I am working on fixing a SSL-related bug with the Ruby Mail module in JRuby. This Github issue explains (and provides a monkey patch to) this bug.
The gist of the bug is that sometime after JRuby-1.7.19, a change was introduced that changes the Net::SMTP behavior with respect with MRI. In order to fix this issue, we must use the following TLS version TLSv1_2_client for OpenSSL::SSL::SSLContext in order to send mail through SSL/TLS.
The person that opened an issue suggested the following monkey patch for the Mail module:
require 'net/smtp'
class << Net::SMTP
remove_method :default_ssl_context # if defined?(Net::SMTP.default_ssl_context)
end
module Net
class SMTP
def SMTP.default_ssl_context
OpenSSL::SSL::SSLContext.new('TLSv1_2_client')
end
end
end
I tried this, and it does fix the Algorithm NONE problem I had by monkey patching SSLContext to use TLSv1_2_client, but I am not liking this solution at all because it's:
- a monkey patch.
- it's applying a giant bandaid over the core issue, which is an incorrect TLS version being supplied.
The solution I came up with for my app is that I simply have a dropdown populated by values in OpenSSL::SSL::SSLCOntext::METHODS. The output to METHODS is:
0> OpenSSL::SSL::SSLContext::METHODS
=> [:TLSv1, :TLSv1_server, :TLSv1_client, :SSLv3, :SSLv3_server, :SSLv3_client, :SSLv23, :SSLv23_server, :SSLv23_client, :TLS, :TLSv1_1_server, :TLSv1_1_client, :TLSv1_1, :TLSv1_2, :TLSv1_2_server, :TLSv1_2_client]
Right now I intend to fork the Ruby Mail module, and modify the smtp.rb file to allow myself to manually set the SSL version.
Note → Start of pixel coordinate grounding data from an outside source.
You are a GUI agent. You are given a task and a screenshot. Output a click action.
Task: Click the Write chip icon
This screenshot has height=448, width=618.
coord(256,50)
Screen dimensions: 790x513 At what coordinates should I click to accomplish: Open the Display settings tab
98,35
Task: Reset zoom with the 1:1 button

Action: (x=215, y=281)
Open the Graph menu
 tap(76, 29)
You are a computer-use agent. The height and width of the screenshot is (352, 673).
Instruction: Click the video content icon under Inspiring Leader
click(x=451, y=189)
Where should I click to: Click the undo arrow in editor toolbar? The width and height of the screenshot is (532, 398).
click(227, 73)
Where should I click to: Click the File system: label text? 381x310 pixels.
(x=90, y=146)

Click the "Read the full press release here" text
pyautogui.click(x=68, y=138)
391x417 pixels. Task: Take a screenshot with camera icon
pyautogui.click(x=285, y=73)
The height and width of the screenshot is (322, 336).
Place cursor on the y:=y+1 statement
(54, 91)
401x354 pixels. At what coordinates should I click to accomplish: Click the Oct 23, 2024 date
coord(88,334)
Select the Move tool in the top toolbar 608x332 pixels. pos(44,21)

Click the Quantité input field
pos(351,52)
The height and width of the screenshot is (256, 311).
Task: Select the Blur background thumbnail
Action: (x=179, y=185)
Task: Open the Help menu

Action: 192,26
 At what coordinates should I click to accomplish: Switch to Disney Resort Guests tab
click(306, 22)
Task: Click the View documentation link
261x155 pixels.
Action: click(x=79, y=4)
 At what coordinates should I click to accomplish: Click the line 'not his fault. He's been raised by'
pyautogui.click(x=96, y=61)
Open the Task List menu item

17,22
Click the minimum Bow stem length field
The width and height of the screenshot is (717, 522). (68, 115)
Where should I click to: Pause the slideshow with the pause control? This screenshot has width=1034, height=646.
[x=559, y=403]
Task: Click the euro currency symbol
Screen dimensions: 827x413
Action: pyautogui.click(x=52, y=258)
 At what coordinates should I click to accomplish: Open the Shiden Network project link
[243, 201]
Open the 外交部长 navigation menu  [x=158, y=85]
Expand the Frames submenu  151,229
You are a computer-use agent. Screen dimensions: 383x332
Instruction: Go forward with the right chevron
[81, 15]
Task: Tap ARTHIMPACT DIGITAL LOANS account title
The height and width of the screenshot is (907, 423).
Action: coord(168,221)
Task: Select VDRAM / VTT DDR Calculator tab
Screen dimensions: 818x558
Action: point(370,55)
I am okay with having to fork the Ruby Mail module and make the changes myself.
I tried the following:
OpenSSL::SSL::SSLContext::DEFAULT_PARAMS[:ssl_version] = :TLSv1_2_client
which did indeed set the default SSL version, but did not fix my issue.
How can I manually set the SSL version without relying on a monkey patch like the above example?